Your feet – “Look where you’re going!”  The warning isn’t just about physical danger.  “Watch where you’re stepping” is good spiritual advice too.  Close examination of the path (maʿgāl—cow path) will keep you from stepping on something unpleasant whether it’s a “cow pie” or the heart of the Golden Calf.  Isn’t it nice to know that Hebrew is so down to earth?  Who would have thought that avoiding cow pies could be a lesson in spiritual awareness?

Watchfulness is something only you can do.  There are no spiritual babysitters, no magic prayers, no cognitive escapes.  In fact, even those we look to for spiritual guidance can’t solve the problems of pathways for you.  “What we can expect to learn from Ramchal, or any true spiritual teacher, is not the answer, but the method of finding our own answer.  That method is heshbon ha-nefesh, the reflective accounting of our actions that is at the heart of Mussar.”[1]  Reflective accounting means personal vigilant examination.  It’s not done easily.

Consider (not for just a moment) the last conflicted decision you made.  Not just the routine you’ve trained your mind and body to follow.  No, think about that last time when you had to pause, no matter how briefly, because there was a twinge of conscience, or a sudden flash of awareness, or a feeling that maybe this wasn’t the right choice.  What happened next?  Did the momentum of the situation push you ahead without further consideration?  Did you brush aside that hint of concern because you’d convinced yourself that it was okay?  Or did you stop, listen to that inner something, examine the discomfort, the feeling of ill ease, and ask the crucial question, “How will the success or failure to act in this way affect another person?“  The act doesn’t even have to be “personal.”  The effect will always involve another no matter how “private” it may seem at the moment.  Why?  Because we are all connected, not only in physical community but also in spiritual harmony.  God is the center of the connected cosmos and anyone or anything connected to Him is connected through Him—and that, of course, is everything.

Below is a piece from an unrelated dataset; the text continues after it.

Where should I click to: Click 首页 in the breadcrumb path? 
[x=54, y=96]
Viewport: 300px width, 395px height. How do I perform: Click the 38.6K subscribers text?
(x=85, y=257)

Now to Ramchal’s point.  There is no magic pill.  What has to be done has to be done by each one of usStruggle is the way of salvation, as Paul reminds us, and we must each work it out “with fear and trembling.”  So, my answer to my battle is not your answer simply because my answer comes from me—from my history, my emotional baggage, my relational dynamics.  Yours will be different.  All I can do, all that any of us can do for another, is work out our own answer with vulnerability.  Hidden successes are more disastrous than public failures.  We all need to know that someone has overcome, and that, by the way, is the crucial claim of the Messiah.  At least one of us overcame.  Follow him.

Watch where you walk so you won’t have to clean up a mess later.

Step 9:  Pay attention to the twinges.  Tread carefully.

Topical Index:  answers, maʿgāl, cow path, reflection, heshbon ha-nefesh, Proverbs 4:26

[1] Ira F. Stone, in Moses Hayyim Luzzatto, Mesillat Yesharim: The Path of the Upright, p. 47.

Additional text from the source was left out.